Everything is a dance lesson. Everything makes you a better dancer. But right now I am studying the hardest lesson of all: my dance has been taken away from me.
I've had an accident and can barely walk. Oh, Stella will get her groove back, it's only for a matter of weeks, and then I'll be fine. But every day I cry. I feel like my voice has been taken away from me. Without my dance, I feel like I've had a life-ectomy. My body twitches, my mind sees me dancing, and I yearn to speak again while all I can do is sit, silent.
I watch even more YouTube dance clips than usual. I work on my core. I lie on the floor opening up sensitivity in my back. I draw yet more pictures of dancers. But I was on the verge of a great technical breakthrough and now instead of levelling up, I'm a lump of flesh with rapidly atrophying skills. I am doing my best to adapt. But when one has a dancing heart and the body has to be still, while all one's friends are dancing, it is very hard.
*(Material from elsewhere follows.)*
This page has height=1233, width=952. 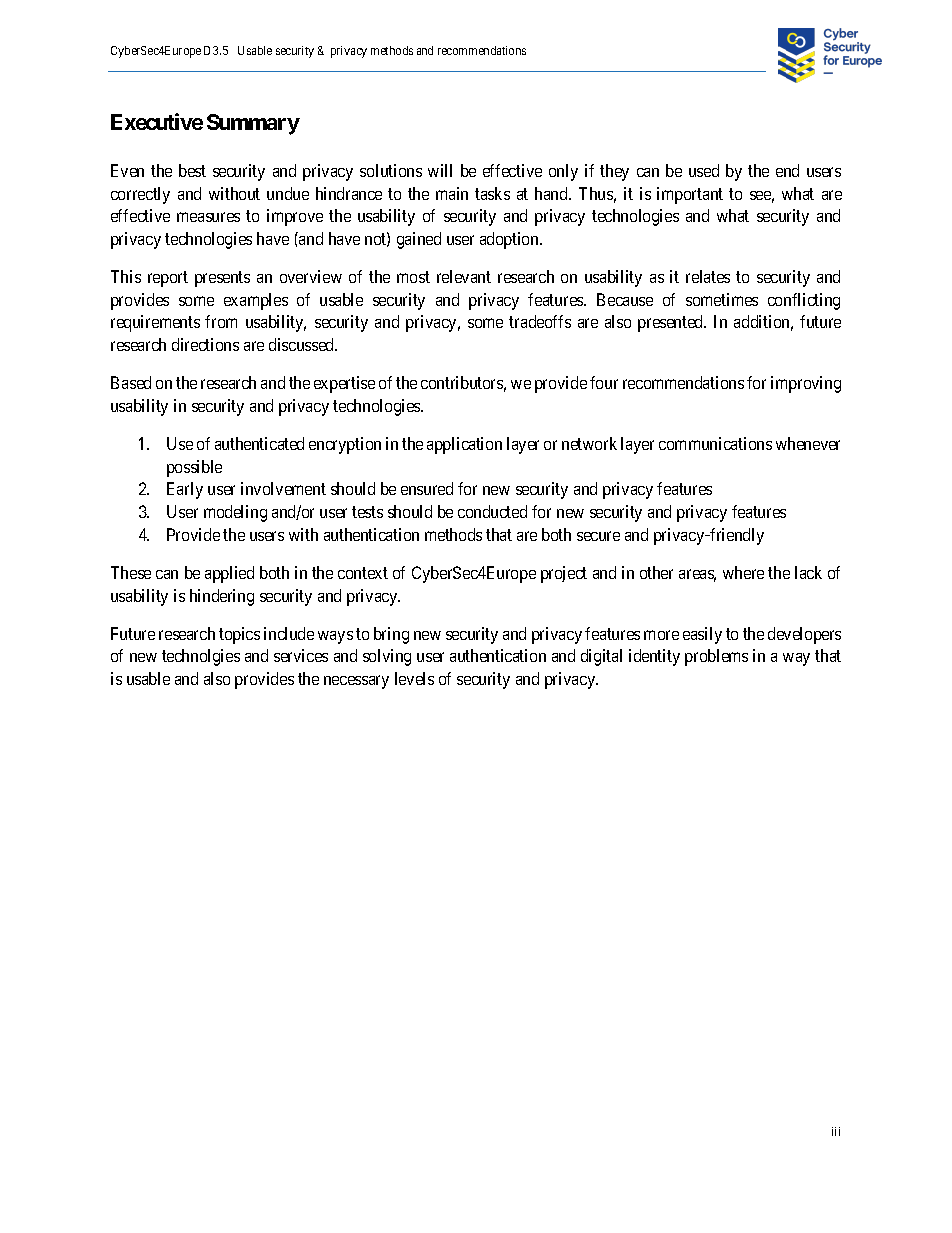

Still, mis compañeros have cheered me up considerably. They check on me and remind me to soak my foot and change my bandage. And one day after lying around all day long, frustrated, depressed, and miserable, my cane and I went to my favourite milonga and everyone made me feel like Scarlett at the barbecue. Because I could not come to the pista, the pista came to me. The chair by my side was never empty, as friend after friend came to chat. My tribe of Lost Boys rallied around me at the slightest dimming of my fairy light.
“[Tinker Bell] was saying that she thought she could get well again if children believed in fairies.
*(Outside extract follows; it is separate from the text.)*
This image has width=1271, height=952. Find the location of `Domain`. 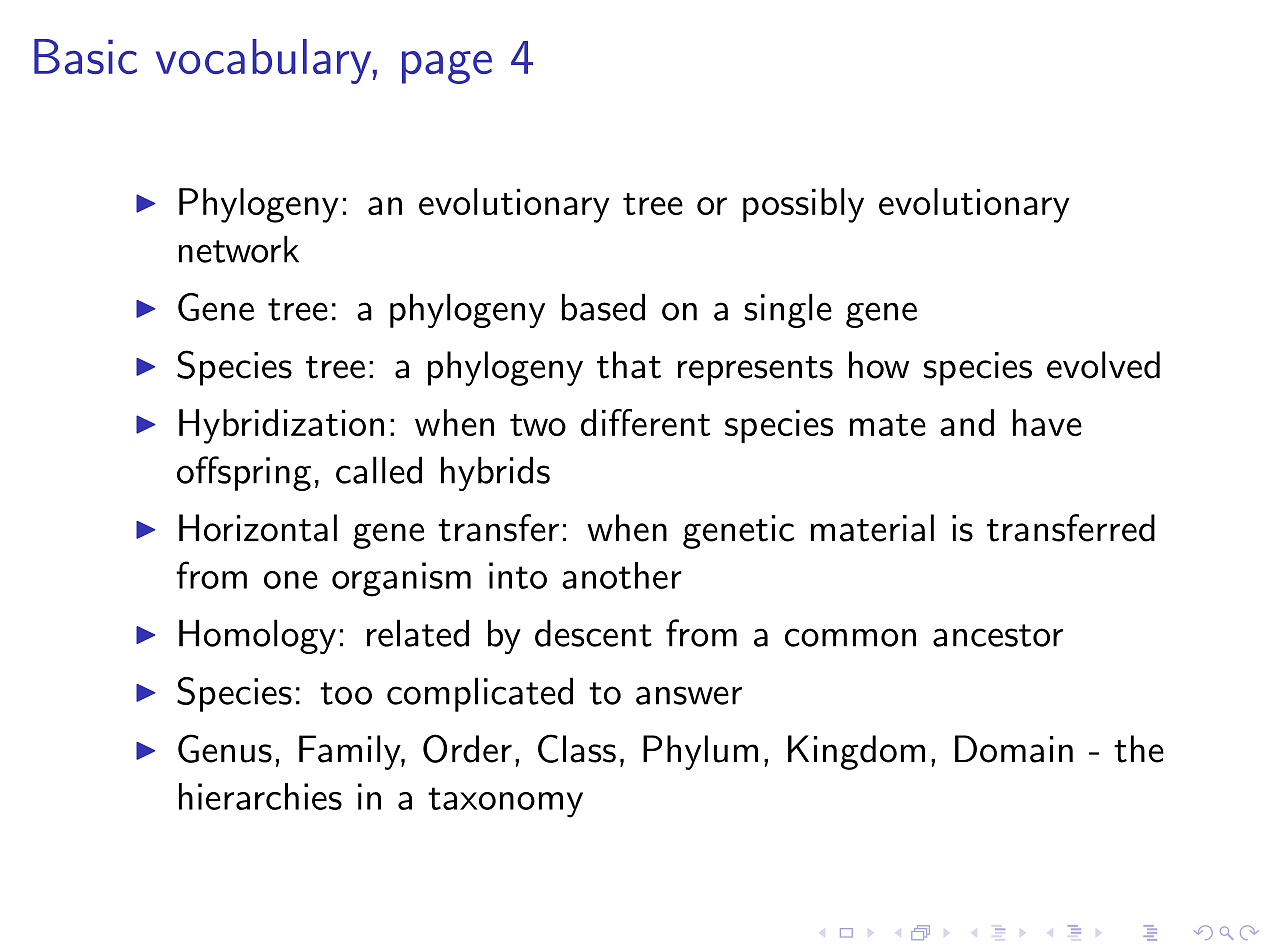

Domain is located at coordinates (1014, 749).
Peter flung out his arms...he addressed all who might be dreaming of the Neverland....
"Do you believe?" he cried.
"If you believe," he shouted to them, "clap your hands; don't let Tink die."”
Peter Pan, J.M. Barrie, Chapter 13
I cannot fly right now. But I will again, because the inhabitants of my world believe in fairies. They clap for me, and my community's belief in me is my partner in the hardest tanda I have yet danced.